Cinema

Orgulho de ser do Cinema

Cauã Reymond, estrela de Não devore meu coração, conta que pela primeira vez foi o mais experiente do elenco

02 de Dezembro de 2017 - 15h00 Corrigir A + A -
Personagem se envolve com uma perigosa gangue de motoqueiros na fronteira entre Brasil e Paraguai. (Foto: Divulgação - DP)

Personagem se envolve com uma perigosa gangue de motoqueiros na fronteira entre Brasil e Paraguai. (Foto: Divulgação - DP)

Na busca por projetos instigantes, Cauã Reymond vem se tornando coprodutor de filmes nacionais de tempos para cá. Não devore meu coração, que acaba de chegar aos cinemas, é o mais recente deles. Na trama, o ator vive um rapaz que se envolve com uma perigosa gangue de motoqueiros na fronteira do Brasil com o Paraguai. Nessa entrevista, Cauã fala com orgulho do trabalho, em que pela primeira vez teve a missão de liderar um elenco bem menos experiente.

Diário Popular/Globo Filmes - O Fernando, seu personagem, é um jovem que cuida da casa, tem grande carinho pelo irmão e atitudes de um típico rebelde. Como foi o processo para dar vida a ele?

Cauã Reymond - Eu diria que a composição do Fernando é fruto de conversas com o diretor e análises das indicações do roteiro. A partir daí, deixei a intuição tomar conta.

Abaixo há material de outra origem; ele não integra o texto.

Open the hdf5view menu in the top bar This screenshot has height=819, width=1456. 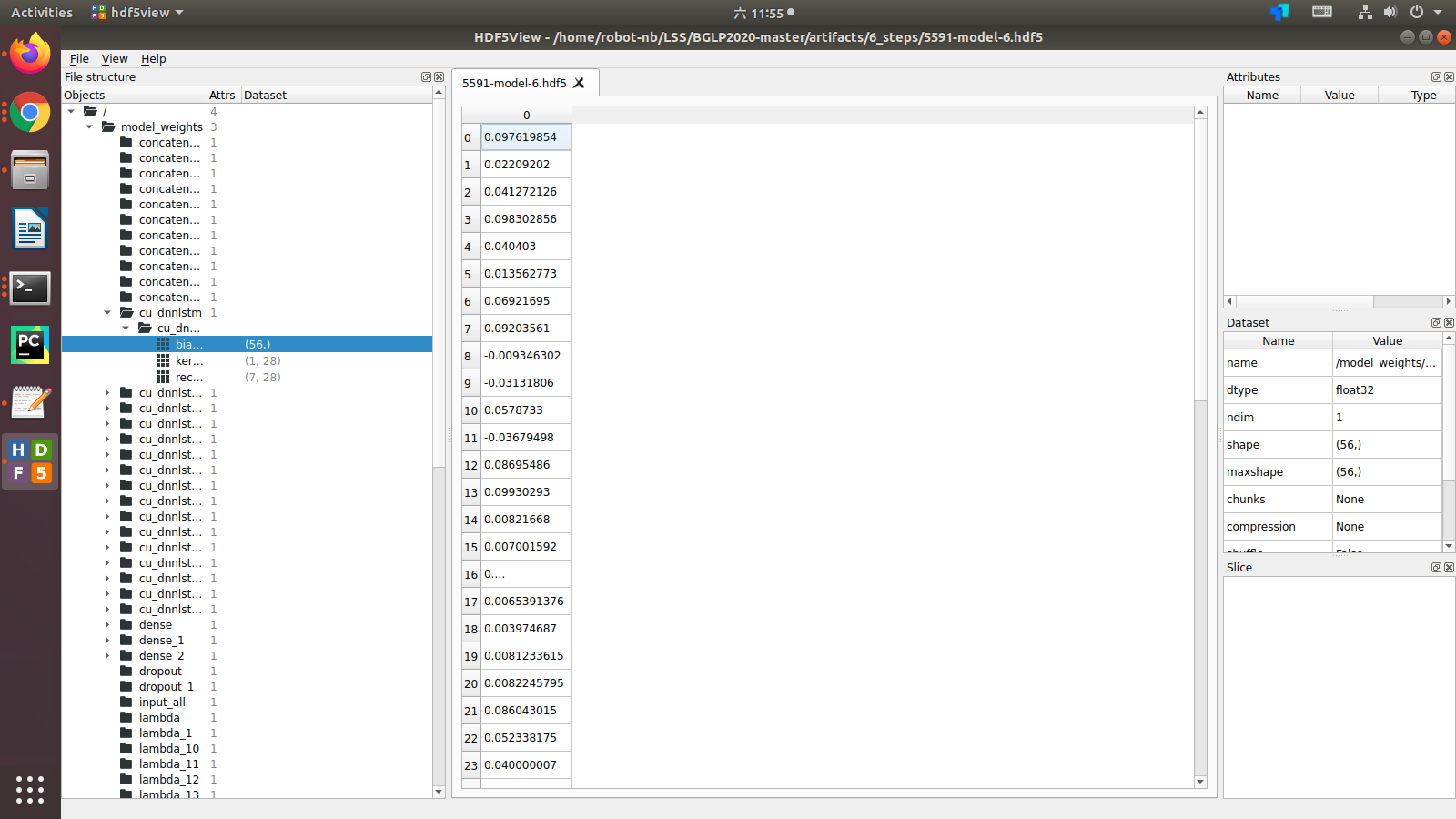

A prosódia também ajudou muito nessa construção, pois tínhamos uma grande mistura de sotaques da cultura local. O fato de estar num set silencioso foi outro fator importante. Costumo dizer que eu me concentro me desconcentrando. Não tenho o hábito de fazer brincadeiras e falar bobagens antes das cenas. Aquele é um momento de criação.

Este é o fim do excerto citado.